● YOUR ASSIGNMENT: In the records below, find the line holding "Task: Show previous" and the line holding "Image resolution: width=1225". Set down both, with every line between them, exactly.

Dataset entries
* * *

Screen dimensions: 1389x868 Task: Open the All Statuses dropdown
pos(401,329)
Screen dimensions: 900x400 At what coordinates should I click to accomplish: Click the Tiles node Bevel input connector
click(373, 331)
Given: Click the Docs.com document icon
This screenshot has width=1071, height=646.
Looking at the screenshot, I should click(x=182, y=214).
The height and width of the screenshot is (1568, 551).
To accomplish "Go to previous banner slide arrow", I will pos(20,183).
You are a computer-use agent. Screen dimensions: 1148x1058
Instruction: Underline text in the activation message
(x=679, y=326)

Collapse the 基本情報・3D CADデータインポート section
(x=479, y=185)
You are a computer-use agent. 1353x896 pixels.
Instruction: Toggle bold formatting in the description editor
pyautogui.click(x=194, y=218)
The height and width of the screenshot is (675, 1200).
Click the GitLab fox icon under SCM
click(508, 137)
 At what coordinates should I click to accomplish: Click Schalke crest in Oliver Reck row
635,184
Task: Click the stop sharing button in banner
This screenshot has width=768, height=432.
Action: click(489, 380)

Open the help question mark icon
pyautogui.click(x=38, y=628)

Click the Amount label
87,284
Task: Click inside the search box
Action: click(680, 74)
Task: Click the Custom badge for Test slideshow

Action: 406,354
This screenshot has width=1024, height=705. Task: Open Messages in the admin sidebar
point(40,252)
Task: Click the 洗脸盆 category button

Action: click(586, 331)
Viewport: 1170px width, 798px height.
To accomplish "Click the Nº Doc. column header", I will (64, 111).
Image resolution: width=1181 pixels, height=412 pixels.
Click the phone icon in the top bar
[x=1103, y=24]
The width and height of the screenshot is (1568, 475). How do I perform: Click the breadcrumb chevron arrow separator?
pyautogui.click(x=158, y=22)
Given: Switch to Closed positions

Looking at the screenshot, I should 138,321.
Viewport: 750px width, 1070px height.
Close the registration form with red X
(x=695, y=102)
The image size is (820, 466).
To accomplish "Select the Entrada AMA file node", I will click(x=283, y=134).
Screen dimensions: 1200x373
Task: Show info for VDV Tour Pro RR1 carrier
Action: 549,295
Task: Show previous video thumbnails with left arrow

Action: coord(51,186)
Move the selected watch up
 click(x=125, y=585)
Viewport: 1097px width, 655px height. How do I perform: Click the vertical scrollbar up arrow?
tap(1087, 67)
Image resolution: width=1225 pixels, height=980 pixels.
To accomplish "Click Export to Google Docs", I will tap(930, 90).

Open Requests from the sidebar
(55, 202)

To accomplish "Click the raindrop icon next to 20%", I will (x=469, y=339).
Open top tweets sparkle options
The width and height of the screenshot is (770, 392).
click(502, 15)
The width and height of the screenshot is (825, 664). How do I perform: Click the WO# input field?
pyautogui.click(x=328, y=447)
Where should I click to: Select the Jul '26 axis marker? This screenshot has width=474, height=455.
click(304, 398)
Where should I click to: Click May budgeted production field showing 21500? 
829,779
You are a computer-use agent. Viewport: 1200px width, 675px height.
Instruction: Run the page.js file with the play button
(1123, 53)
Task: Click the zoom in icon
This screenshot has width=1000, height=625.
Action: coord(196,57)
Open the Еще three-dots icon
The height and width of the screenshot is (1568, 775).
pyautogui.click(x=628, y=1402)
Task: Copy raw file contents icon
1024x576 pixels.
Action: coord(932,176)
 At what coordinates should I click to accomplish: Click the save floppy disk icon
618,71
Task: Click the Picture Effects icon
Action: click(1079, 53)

* * *

● ANSWER FOR THIS EXERCISE:
Task: Show previous video thumbnails with left arrow

Action: coord(51,186)
Move the selected watch up
 click(x=125, y=585)
Viewport: 1097px width, 655px height. How do I perform: Click the vertical scrollbar up arrow?
tap(1087, 67)
Image resolution: width=1225 pixels, height=980 pixels.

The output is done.